大麻事件の検挙者数が年々増加し、大麻乱用は中高生にまで蔓延しはじめている。昨年1年間の大麻での検挙者数は対前の年比6・3%増の2931人で、検挙者数の6割以上を10代、20代の若者が占めている。
実際、大学生への大麻に関する意識調査でも、大麻が身近な存在として迫ってきていることを如実に物語っている。その一例として今年4月、関西大学、関西学院大学、同志社大学、立命館大学の4大学が全新入生を対象に実施した薬物に関する意識調査では、回答した2万0088人の約64%が「大麻は入手可能」としており、その数は同じ調査を行った昨年度から倍増している。
手に入ると考えた理由は、「報道などを見れば簡単と思う」が約52%、「簡単に入手できると聞いたことがある」が約38%、「インターネットでの販売を見かけた」が約4%となっている。
大麻の使用については90%以上が「使うべきではない」、約5%が「個人の自由」としており、誘われた場合でも90%以上が「断る」、約6%が「断らないかもしれない」と回答している。
警察庁では、若者を中心に大麻乱用者が増加している要因と、「種子や栽培用具がネットで簡単に購入できることがその背景にある」と分析している。
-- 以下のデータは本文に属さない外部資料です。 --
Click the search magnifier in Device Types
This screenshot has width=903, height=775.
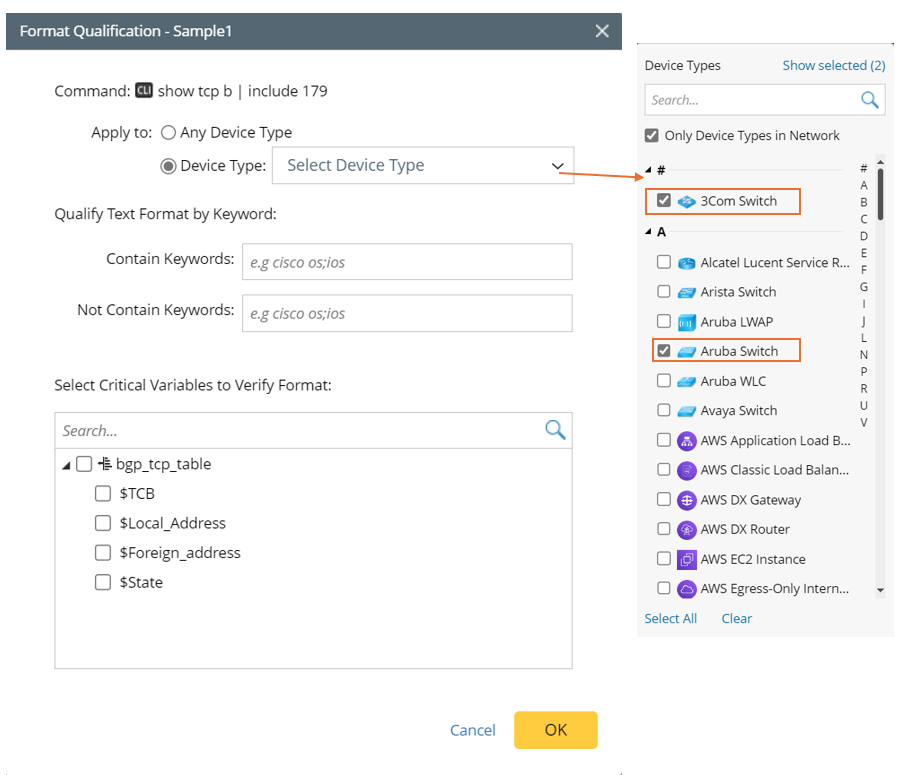(x=870, y=100)
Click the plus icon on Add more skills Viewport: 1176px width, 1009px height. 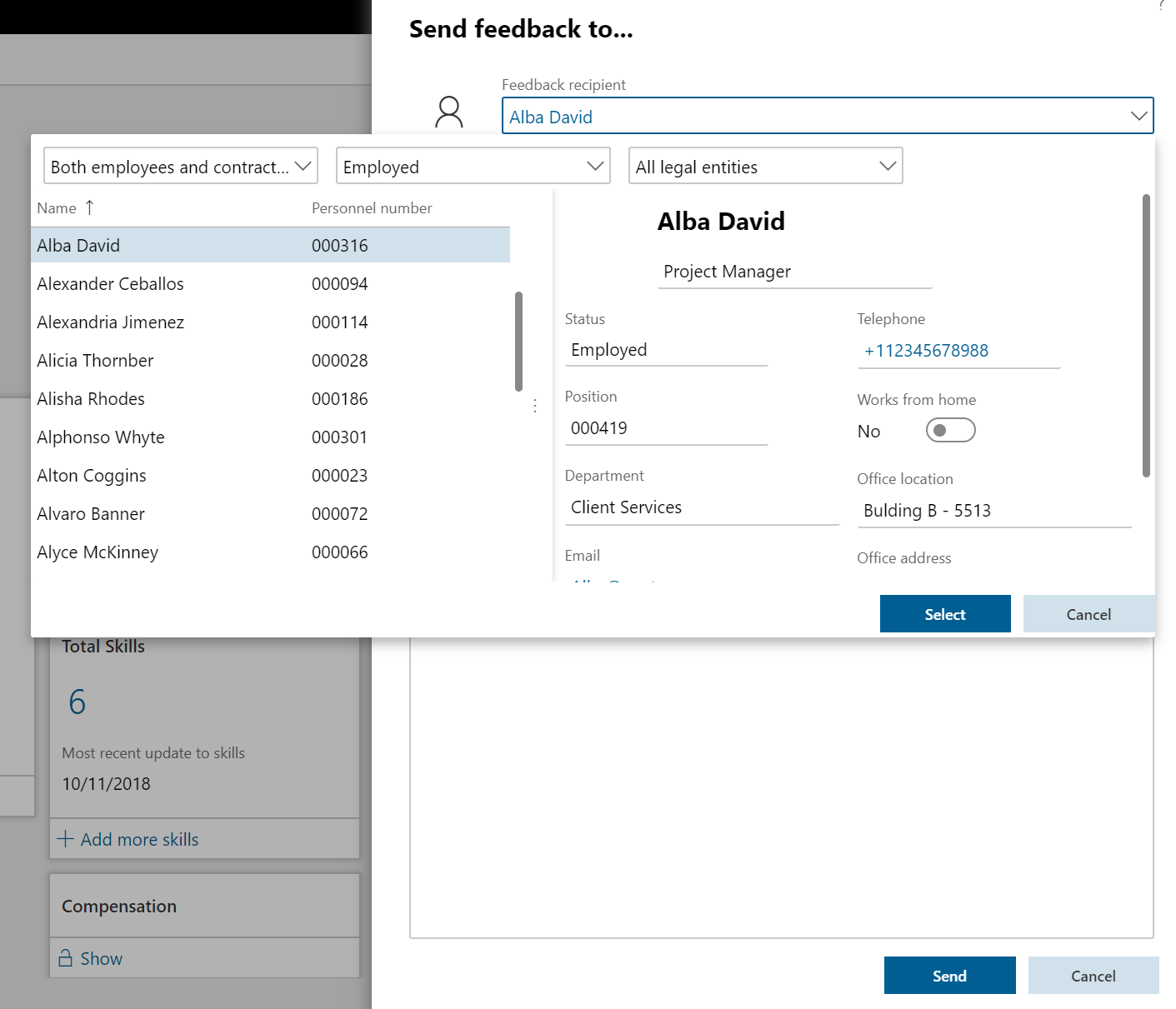[x=66, y=839]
大麻乱用は、覚せい剤や合成麻薬乱用への入り口となるため、「大麻乱用防止が、薬物乱用を根絶するための大きなキーポイントになる」と指摘する声が多数を占める。
では、大麻乱用を未然防止するにはどのような対策が考えられるか。京都府薬務課では、5年前から「違法ドラッグ・健康食品対策事業」の一環として、警察OBを活用したネット監視を実施している。来年度からは監視項目の中に、「大麻や栽培用具販売」を盛り込むことを計画しており、その成果が注目される。
とはいえ、「大麻取り引きは、何度もメール交換して、提供者との信頼関係が構築されない限り絶対にできない」といわれている。販売サイトを発見するのは容易ではないが、専門家の地道な努力を期待した。
また、保護者に対し、不正な情報にアクセスさせない、フィルタリングシステムの有効性の周知徹底も必要だ。
その一方で、大麻乱用を防止するための、青少年への根本的な啓発活動が、不可欠なことはいうまでもない。中学・高校の「くすり教育」の中で、体育教員や養護教員、学校薬剤師が大麻乱用、ひいては薬物乱用防止の重要性を、しっかりと生徒に意識づける必要があるだろう。
学校薬剤師による小学校での「くすり教育」の開催や、大学等が薬物乱用防止防止対策に取り組む学内組織を設置することも重要だ。
大阪府薬剤師会では9月から、よしもとと連携して、青少年向けの「大麻撲滅キャンペーン」を展開しているが、その訴求力は群を抜いていると聞く。お笑いタレント起用の是非はともかく、青少年の目線に立った啓発活動という点では高い評価をしてもよいと思う。財政難の中で、地方自治体による啓発活動等の予算が付き難い昨今、製薬企業もCSRの一環として、「薬物乱用防止活動」に目を向ける必要があるだろう。
関係機関や薬剤師、製薬企業が連携した青少年への総合的な大麻乱用防止策の展開を期待したい。